Lines where the string "will" appears are to be copied from the entries below.

---------- DATA SUPPLIED

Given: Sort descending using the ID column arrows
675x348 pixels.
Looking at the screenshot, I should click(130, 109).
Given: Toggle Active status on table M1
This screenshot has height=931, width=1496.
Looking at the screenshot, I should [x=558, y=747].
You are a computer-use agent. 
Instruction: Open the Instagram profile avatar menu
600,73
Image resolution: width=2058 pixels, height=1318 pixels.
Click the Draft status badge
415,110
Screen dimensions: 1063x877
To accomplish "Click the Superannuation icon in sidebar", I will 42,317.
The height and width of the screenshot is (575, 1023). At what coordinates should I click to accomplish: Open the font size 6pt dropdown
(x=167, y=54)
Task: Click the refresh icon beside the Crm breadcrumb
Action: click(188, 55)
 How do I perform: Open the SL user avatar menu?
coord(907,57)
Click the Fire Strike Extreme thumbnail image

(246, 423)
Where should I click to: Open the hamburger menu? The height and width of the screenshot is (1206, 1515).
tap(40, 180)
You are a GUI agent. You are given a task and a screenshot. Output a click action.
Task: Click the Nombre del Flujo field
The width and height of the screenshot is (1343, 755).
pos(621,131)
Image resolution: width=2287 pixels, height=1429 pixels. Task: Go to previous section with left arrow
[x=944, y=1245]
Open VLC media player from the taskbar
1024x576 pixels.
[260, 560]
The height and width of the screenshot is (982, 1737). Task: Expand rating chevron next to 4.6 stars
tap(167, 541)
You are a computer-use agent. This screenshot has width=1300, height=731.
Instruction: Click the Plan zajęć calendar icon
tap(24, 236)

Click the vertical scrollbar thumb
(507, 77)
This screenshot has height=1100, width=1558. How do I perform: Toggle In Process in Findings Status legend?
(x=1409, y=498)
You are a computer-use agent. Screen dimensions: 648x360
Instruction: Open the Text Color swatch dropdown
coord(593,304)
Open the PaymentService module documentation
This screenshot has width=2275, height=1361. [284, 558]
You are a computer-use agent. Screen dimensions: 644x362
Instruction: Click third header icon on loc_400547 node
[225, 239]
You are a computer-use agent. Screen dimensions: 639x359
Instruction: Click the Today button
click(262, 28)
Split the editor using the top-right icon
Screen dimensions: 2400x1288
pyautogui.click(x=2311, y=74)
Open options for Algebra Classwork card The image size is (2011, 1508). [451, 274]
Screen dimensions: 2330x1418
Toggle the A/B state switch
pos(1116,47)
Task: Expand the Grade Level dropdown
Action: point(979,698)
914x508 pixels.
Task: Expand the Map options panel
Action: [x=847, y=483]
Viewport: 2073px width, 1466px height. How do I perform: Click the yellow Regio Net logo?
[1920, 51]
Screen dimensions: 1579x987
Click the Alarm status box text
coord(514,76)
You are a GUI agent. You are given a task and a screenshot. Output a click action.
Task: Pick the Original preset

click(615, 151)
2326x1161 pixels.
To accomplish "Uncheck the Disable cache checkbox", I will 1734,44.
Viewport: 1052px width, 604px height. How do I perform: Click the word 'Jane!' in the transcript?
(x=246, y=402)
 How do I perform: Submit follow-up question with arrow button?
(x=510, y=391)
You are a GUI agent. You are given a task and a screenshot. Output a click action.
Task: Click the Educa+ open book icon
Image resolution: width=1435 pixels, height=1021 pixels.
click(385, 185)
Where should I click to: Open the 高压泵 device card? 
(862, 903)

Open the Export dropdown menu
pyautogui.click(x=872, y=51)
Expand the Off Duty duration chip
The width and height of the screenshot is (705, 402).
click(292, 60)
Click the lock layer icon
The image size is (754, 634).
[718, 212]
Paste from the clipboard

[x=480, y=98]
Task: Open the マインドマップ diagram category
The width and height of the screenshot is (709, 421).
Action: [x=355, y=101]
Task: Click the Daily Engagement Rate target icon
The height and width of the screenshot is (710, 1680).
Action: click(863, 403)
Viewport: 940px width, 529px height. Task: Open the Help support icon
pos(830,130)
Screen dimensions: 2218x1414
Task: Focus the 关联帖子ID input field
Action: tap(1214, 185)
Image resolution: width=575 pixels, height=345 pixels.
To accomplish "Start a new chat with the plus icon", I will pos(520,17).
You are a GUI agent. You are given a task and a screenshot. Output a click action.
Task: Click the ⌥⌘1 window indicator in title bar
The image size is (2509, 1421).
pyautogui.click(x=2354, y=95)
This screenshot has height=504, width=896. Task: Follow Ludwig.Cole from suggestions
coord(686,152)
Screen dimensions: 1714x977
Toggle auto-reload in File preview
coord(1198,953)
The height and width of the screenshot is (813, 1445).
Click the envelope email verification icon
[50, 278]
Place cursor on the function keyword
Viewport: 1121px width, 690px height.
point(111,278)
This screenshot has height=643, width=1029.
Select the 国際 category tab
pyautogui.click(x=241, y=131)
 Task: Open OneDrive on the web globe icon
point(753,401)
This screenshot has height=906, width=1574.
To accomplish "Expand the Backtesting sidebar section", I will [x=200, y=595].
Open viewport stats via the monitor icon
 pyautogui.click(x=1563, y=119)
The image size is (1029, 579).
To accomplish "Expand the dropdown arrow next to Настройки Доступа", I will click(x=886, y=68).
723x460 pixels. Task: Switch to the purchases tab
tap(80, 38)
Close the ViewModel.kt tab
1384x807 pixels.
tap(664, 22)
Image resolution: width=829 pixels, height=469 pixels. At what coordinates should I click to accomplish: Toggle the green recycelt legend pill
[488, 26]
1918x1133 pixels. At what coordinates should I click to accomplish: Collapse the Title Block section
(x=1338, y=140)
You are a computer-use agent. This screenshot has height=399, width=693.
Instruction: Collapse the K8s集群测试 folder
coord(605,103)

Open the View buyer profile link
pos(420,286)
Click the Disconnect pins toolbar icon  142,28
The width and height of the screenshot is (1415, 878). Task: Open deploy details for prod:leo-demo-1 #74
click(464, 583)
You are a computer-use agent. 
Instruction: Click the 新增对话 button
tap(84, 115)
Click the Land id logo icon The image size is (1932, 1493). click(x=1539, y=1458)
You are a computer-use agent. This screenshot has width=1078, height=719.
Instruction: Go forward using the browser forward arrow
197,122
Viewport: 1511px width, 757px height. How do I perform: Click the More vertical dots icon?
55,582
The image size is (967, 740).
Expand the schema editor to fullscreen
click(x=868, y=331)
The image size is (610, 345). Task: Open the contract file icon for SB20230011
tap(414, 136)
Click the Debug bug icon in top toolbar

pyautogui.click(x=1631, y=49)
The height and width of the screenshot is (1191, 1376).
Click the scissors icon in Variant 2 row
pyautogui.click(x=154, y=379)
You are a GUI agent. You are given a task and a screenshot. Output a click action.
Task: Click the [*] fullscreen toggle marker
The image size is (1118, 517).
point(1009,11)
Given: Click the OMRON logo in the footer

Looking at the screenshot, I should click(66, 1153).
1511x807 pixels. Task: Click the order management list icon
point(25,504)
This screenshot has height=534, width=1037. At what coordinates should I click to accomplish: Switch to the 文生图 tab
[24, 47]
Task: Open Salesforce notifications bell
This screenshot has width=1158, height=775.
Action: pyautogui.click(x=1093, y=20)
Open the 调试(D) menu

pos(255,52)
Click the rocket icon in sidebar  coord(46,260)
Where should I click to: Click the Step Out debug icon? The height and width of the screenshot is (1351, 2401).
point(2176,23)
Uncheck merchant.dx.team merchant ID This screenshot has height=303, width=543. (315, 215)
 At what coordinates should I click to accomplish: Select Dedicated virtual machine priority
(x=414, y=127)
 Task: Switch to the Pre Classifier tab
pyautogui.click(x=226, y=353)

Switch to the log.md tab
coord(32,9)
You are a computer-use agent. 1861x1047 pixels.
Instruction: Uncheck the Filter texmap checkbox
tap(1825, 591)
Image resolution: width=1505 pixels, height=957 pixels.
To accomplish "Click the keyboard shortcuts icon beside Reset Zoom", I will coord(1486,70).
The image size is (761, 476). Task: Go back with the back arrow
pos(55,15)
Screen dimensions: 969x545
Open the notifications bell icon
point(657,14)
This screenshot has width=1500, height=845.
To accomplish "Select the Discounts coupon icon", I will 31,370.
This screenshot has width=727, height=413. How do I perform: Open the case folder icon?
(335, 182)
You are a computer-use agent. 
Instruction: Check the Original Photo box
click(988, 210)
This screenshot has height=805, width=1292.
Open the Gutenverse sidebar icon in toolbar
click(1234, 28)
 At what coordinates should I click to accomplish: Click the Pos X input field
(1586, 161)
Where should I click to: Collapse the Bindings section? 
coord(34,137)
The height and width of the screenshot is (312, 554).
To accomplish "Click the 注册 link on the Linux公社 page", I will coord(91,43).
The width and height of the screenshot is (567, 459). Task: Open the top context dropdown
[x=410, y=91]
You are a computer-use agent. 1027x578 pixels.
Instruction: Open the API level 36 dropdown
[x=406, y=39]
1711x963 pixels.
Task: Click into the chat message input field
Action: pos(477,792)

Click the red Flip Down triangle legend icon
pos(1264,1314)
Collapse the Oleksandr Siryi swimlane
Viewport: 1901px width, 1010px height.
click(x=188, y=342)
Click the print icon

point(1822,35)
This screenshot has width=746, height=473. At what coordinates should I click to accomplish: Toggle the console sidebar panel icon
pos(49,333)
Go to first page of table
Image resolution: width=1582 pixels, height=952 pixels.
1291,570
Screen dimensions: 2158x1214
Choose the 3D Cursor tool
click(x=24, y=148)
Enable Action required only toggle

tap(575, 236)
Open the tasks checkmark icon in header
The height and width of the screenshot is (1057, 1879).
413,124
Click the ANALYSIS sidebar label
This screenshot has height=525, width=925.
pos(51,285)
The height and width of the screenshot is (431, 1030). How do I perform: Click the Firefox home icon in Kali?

--------------------

** REPLY TO THE EXERCISE **
To accomplish "Click the Superannuation icon in sidebar", I will 42,317.
To accomplish "Uncheck the Disable cache checkbox", I will 1734,44.
To accomplish "Start a new chat with the plus icon", I will pos(520,17).
To accomplish "Expand the Backtesting sidebar section", I will [x=200, y=595].
To accomplish "Expand the dropdown arrow next to Настройки Доступа", I will click(x=886, y=68).
To accomplish "Click the keyboard shortcuts icon beside Reset Zoom", I will coord(1486,70).
To accomplish "Select the Discounts coupon icon", I will 31,370.
To accomplish "Click the 注册 link on the Linux公社 page", I will coord(91,43).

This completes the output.